Par Gabriel Romanche
Publié le 02/12/2021 • modifié le 02/12/2021 • Durée de lecture : 8 minutes

Taliban commander Jalaluddin Haqqani shows 22 August two clusters and the fuse of a US cruise missile that hit Zhavar camp in Khost, Afghanistan on 20 August. An uneasy calm settled on the war-torn Afghan capital of Kabul as streets were jammed with busy shoppers most of whom voiced anger against Washington for the missile strikes.

SYED HAIDER SHAH / AFP

Incarnation de ce dynamisme et des innovations opérationnelles mises en œuvre par le réseau Haqqani, Sirajuddin Haqqani, actuel ministre de l’Intérieur du nouvel Émirat, s’est imposé comme étant l’un des personnages clés du mouvement taliban. Bénéficiant du réseau de sa famille maternelle et de sa maitrise de la langue arabe, il a entretenu très jeune des liens avec les combattants arabes, notamment liés à Al Qaïda, dans le fief du réseau à Miram Shah. Porté à la tête du réseau par son père entre 2001 et 2003, il prend officiellement en 2004 la responsabilité des opérations militaires menées dans la zone de responsabilité du réseau, autour de la Loya Paktya. La shura de Quetta, organe dirigeant du mouvement des Taliban, lui laisse alors toute latitude pour mener le conflit comme il l’entend dans cette région. Sirajuddin relance alors le conflit sur deux fronts, le contrôle des zones rurales, et des campagnes de terreur dans les centres urbains du pays.

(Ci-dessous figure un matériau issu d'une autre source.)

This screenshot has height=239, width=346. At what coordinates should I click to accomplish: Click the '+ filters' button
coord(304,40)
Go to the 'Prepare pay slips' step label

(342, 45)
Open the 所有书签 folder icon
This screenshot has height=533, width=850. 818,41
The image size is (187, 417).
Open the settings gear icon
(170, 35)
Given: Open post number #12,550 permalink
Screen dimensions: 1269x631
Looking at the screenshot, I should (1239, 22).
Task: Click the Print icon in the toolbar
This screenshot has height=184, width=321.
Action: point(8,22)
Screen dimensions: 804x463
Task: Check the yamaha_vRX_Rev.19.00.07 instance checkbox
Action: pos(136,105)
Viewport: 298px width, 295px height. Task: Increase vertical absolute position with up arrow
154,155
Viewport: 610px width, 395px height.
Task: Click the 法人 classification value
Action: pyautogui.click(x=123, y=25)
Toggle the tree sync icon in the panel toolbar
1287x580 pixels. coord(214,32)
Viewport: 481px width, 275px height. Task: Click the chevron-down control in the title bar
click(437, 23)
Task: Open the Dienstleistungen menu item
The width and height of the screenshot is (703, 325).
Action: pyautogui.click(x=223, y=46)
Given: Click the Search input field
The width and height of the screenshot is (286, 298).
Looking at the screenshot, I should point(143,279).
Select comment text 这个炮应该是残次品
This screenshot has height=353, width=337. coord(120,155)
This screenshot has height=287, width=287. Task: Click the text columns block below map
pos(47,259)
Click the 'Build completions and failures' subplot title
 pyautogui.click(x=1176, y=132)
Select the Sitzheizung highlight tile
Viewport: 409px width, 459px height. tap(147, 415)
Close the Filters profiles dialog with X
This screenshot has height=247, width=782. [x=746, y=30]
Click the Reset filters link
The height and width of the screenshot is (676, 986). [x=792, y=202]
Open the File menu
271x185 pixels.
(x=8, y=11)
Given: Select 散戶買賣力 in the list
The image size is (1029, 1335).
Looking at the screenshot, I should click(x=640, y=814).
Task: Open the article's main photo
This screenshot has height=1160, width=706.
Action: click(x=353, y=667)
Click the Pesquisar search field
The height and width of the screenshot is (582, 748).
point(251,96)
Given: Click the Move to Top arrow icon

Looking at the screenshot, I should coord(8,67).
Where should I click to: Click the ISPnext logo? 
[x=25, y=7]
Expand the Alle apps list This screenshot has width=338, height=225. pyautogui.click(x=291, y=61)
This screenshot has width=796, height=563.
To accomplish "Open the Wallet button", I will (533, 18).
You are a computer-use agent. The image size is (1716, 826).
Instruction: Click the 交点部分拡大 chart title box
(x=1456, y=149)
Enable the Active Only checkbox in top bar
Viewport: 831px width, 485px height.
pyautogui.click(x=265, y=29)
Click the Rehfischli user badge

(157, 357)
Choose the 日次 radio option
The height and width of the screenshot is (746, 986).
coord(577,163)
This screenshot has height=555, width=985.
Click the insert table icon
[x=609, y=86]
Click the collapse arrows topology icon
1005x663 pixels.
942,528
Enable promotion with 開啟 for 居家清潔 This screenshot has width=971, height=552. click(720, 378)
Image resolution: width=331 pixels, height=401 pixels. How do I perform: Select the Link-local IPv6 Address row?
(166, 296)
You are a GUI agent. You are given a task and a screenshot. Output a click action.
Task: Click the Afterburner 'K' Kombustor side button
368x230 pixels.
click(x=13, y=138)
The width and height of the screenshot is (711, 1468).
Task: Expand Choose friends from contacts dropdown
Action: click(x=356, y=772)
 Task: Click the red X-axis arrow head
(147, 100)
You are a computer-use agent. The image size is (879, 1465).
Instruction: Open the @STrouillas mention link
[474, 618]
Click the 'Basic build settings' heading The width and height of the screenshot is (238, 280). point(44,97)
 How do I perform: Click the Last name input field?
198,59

2003 : retour à l’insurrection

Toujours présent en nombre et disposant d’un matériel résiduel non négligeable sur le territoire afghan, le réseau Haqqani fut l’un des noyaux de la remontée en puissance de l’insurrection menée par les Taliban à compter de 2003. Nourri par les nouvelles orientations insufflées par Sirajuddin, le réseau développe de nouveaux modes d’action au contact de combattants d’Al Qaïda qui continuent à interagir continuellement avec Haqqani. C’est ainsi à ces combattants que l’on doit le perfectionnement des engins explosifs improvisés (IED) qui deviennent rapidement la principale menace pesant sur la coalition internationale, ou les attentats suicides, notamment contre des cibles civiles. Moins intéressé par le soutien de la population, y compris dans son propre fief de la Loya Paktya, Sirajuddin mise avant tout sur une victoire militaire et durcit sensiblement les méthodes de l’organisation. Toujours officiellement partie intégrante des Taliban, le réseau évolue pourtant en autonomie quasi-complète dans sa zone d’activité, et les décisions prises par la shura de Miram Shah ne sont pas nécessairement validées en amont par le mollah Omar ou ses successeurs.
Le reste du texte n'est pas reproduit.